- Born: July 4, 1934 Solano, Nueva Vizcaya, Philippine Islands
- Died: November 16, 2022 (aged 88) Philippines
- Allegiance: Republic of the Philippines
- Branch: Philippine Army
- Service years: 1957–1988
- Rank: Brigadier General
- Unit: 1st Scout Ranger Regiment
- Commands: Armed Forces of the Philippines
- Relations: Romeo Brawner Sr. (brother) Romeo Brawner Jr. (nephew) Teddy Baguilat (nephew)

= Felix Brawner Jr. =

Filipino military official (1934–2022)

Brig. Gen. Felix Aliac Brawner Jr. (July 4, 1934 – November 16, 2022) was the commander of the First Scout Ranger Regiment of the Philippine Army during the final years of the Marcos dictatorship. Brawner graduate from the Philippine Military Academy in 1957 at the top of his class.

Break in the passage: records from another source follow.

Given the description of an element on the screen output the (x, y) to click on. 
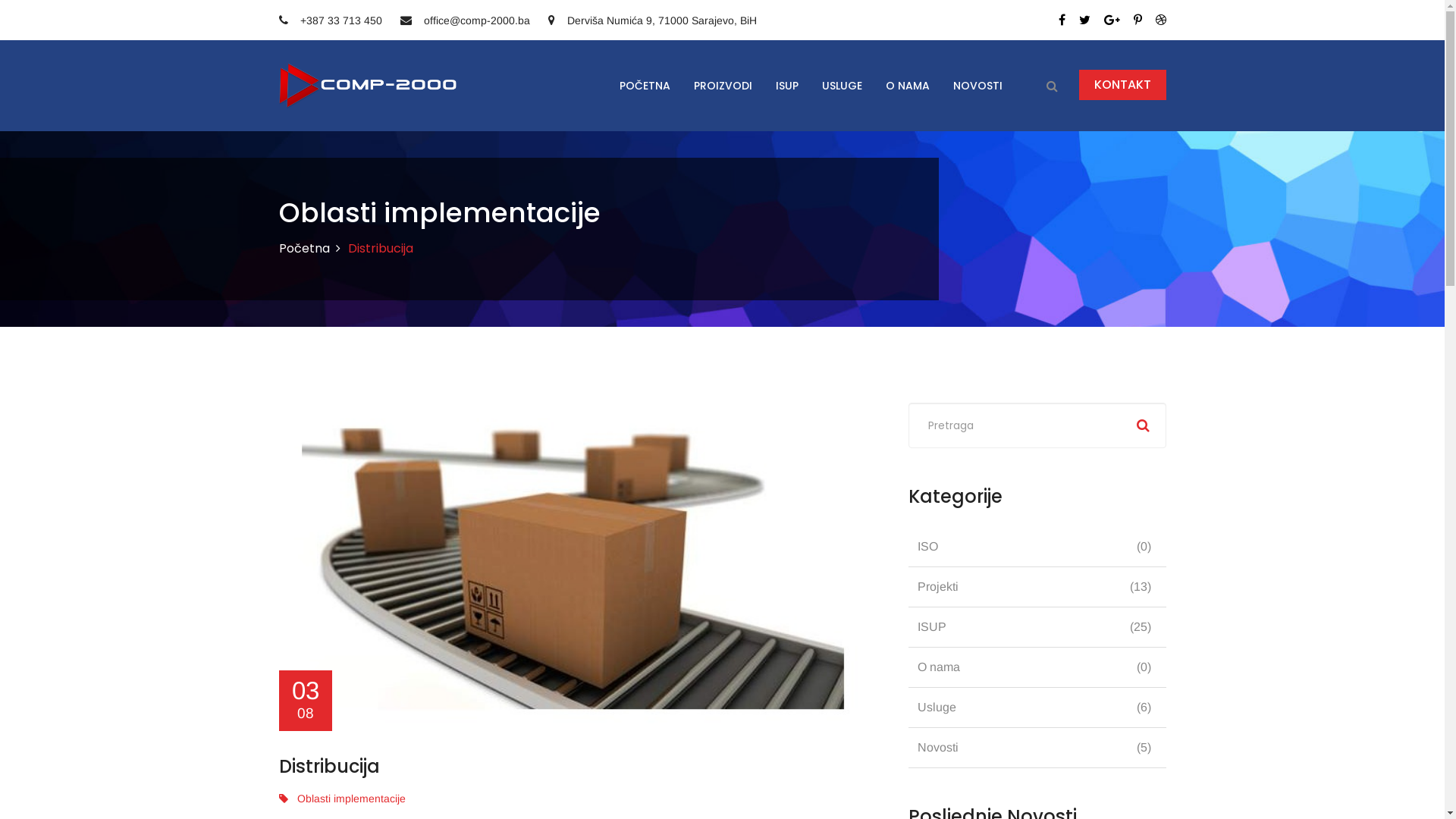
ISUP Element type: text (786, 85)
PROIZVODI Element type: text (722, 85)
ISO
(0) Element type: text (1037, 546)
NOVOSTI Element type: text (976, 85)
O nama
(0) Element type: text (1037, 667)
ISUP Element type: text (786, 85)
O NAMA Element type: text (906, 85)
NOVOSTI Element type: text (977, 85)
ISUP
(25) Element type: text (1037, 626)
KONTAKT Element type: text (1121, 84)
O NAMA Element type: text (907, 85)
USLUGE Element type: text (840, 85)
+387 33 713 450 Element type: text (330, 20)
USLUGE Element type: text (842, 85)
Oblasti implementacije Element type: text (342, 798)
Novosti
(5) Element type: text (1037, 747)
office@comp-2000.ba Element type: text (465, 20)
PROIZVODI Element type: text (722, 85)
Usluge
(6) Element type: text (1037, 707)
Projekti
(13) Element type: text (1037, 586)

He is also known for going to Marawi during the peak of rebellion of the Muslims in Mindanao in the 1970s to initiate good ties with the Muslims. He retired from the military service in 1988.

Brawner died on November 16, 2022, at the age of 88. He was the brother of former Court of Appeals Presiding Justice and former COMELEC Chairman, the late Romeo A. Brawner. His nephew is Gen. Romeo S Brawner Jr, is the 60th Chief of Staff of the Armed Forces of the Philippines, from 2023 to 2026.